I have to say that condemning two things I actually do enjoy like the ipod and Netflix is a little crazy (maybe the Internet TV is actually the key to happiness). As is arguing against progress. You can't argue for progress to stop. You generally can't identify what you've got as just right (I once thought my imac of several years ago was the fastest I would ever need a computer to be. Then I started rendering things... overnight.) If you're lucky, you can tell when you've got too much and then hopefully, you just have to reconfigure your perspective and take advantage of it. If there's more progress to make, it's probably better you embrace it, try it, and if it helps, use it. If it don't, go back to making your own paper and powering your lightbulb with a bicycle. Saving time is great provided you have things you want to spend that time on. Maybe that's my complaint. My argument is with myself. On days when I'm deep in my ipod and watching my scratched Netflix disc of Team America, my frustration is based in the time I'm saving and not using, that instead of using, I'm applying to further shortcuts. The shortcuts sack my joi de vivre and I end up not liking the music I own or the opportunity to watch movies delivered to my door. Man, I sound lame. I'm not trying to argue a techno-philosophy. Basically, I heard someone say they were sick of their ipod and in the past I'd found myself feeling the same, irrational way. Human perception, you crazy!

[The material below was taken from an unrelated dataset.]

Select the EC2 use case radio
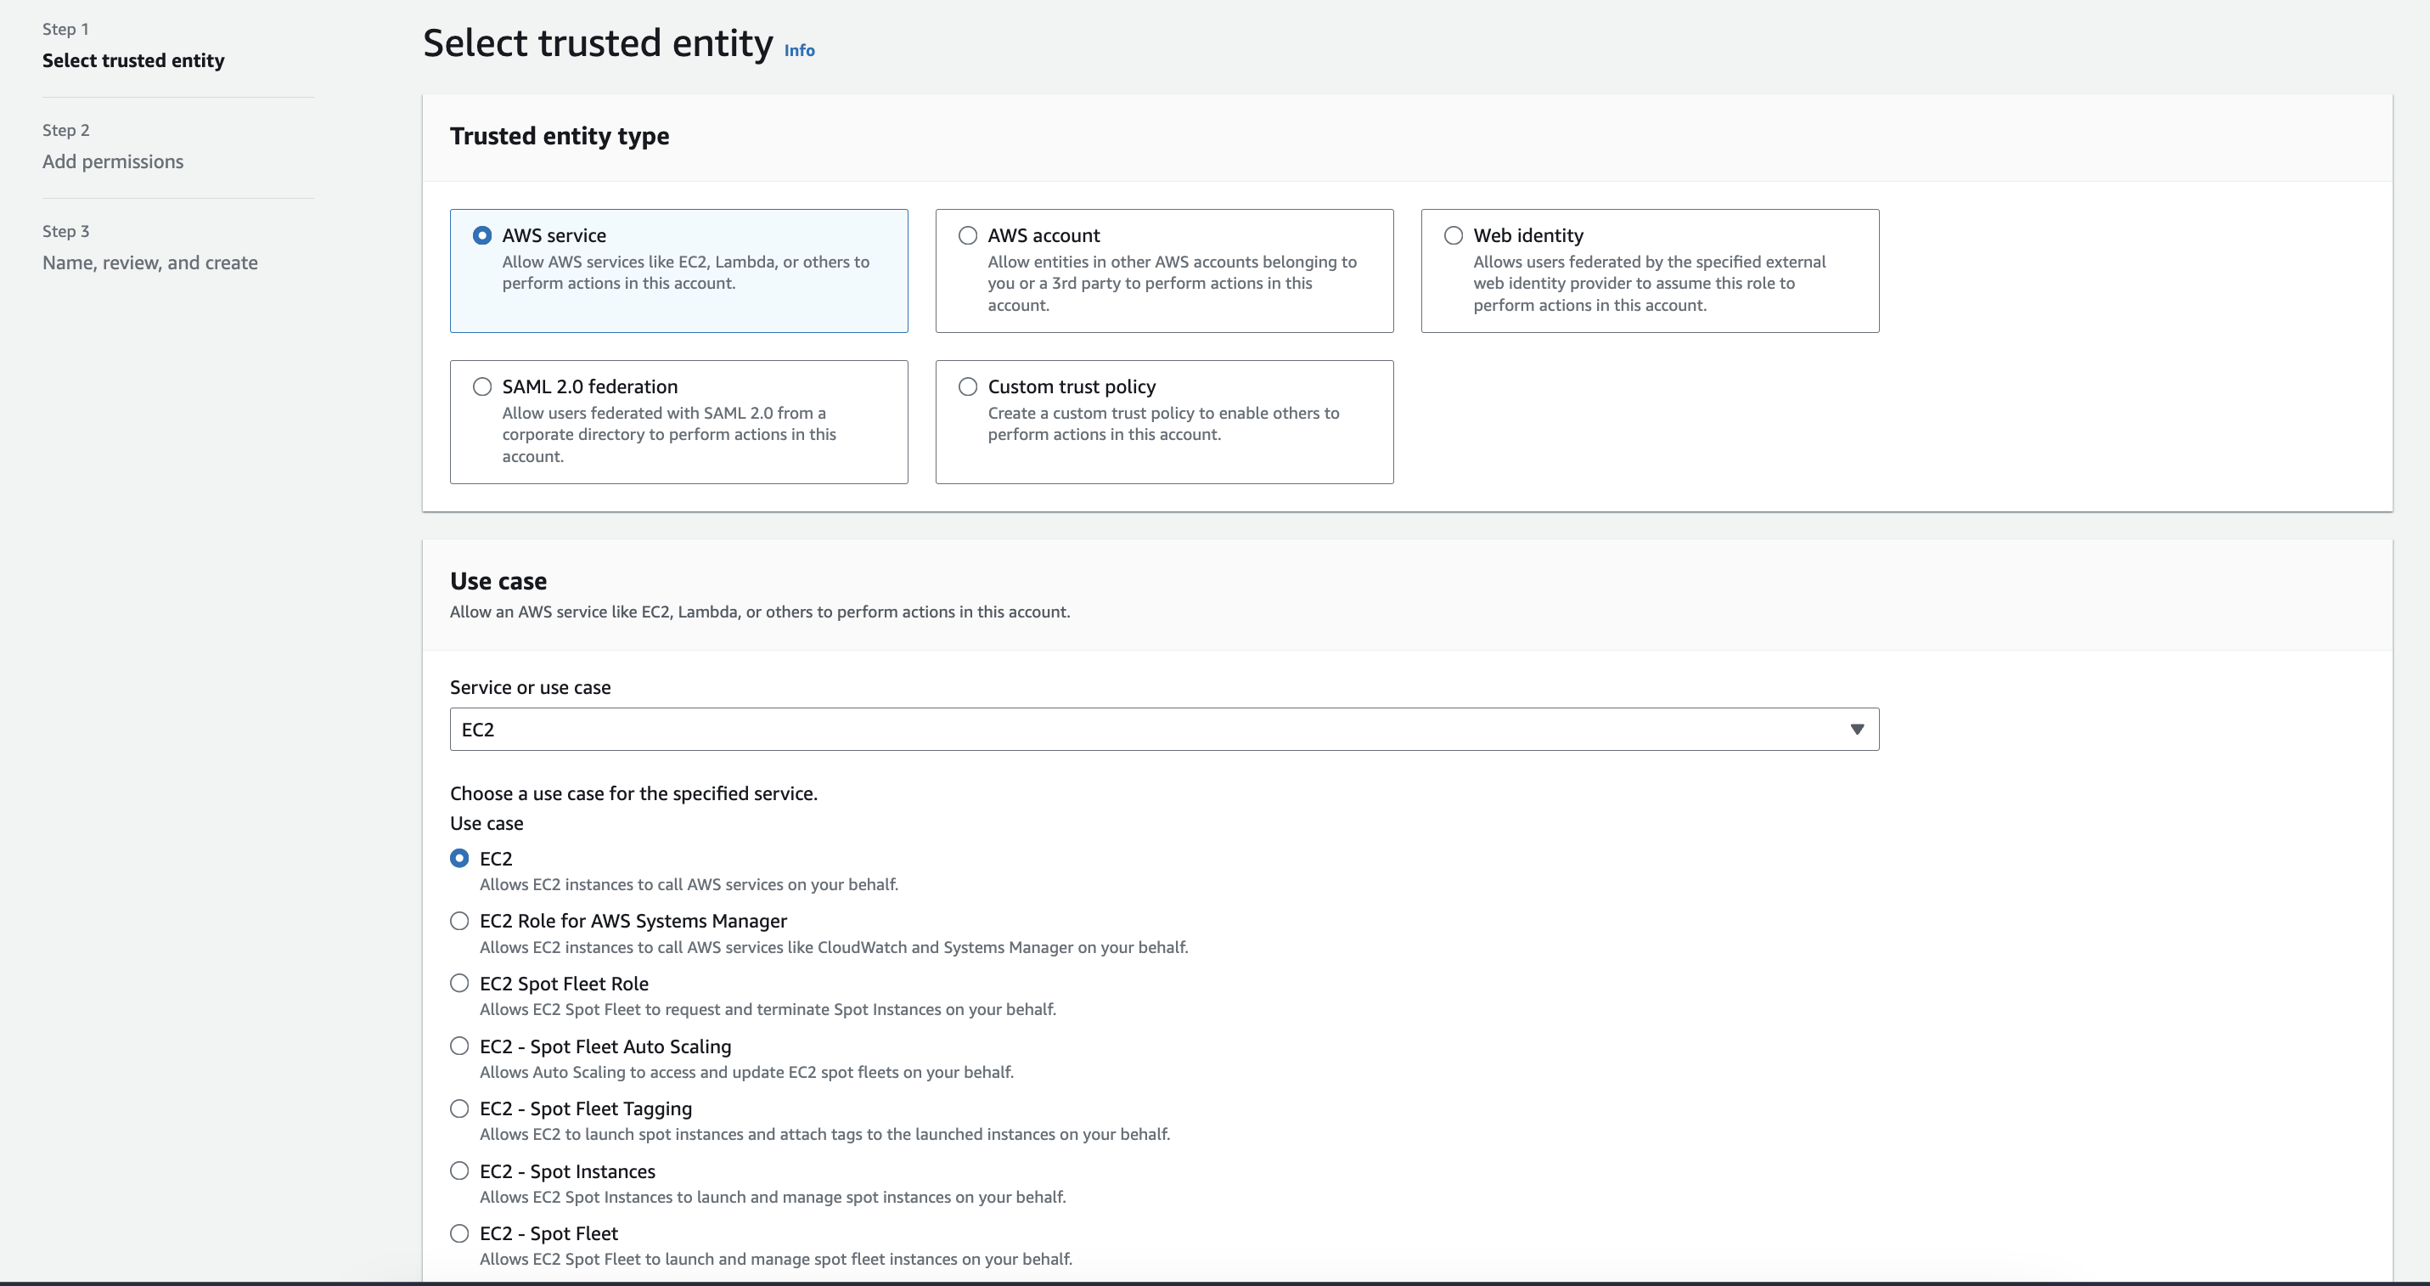The height and width of the screenshot is (1286, 2430). [459, 859]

There was an old Mad Magazine where Earth in 20,000AD consists of little atrophied blobs who ride around in bubble cars (the fifties version of future cars always involved spheres) and have everything they could ever want within their little, weak arms' reach - the victims of a lifetime of unfettered progress. They had little propellers on their heads and very few teeth.

My point: If in the future, we're to wear little propellers on our heads and have very few teeth, it will be a bleak future indeed.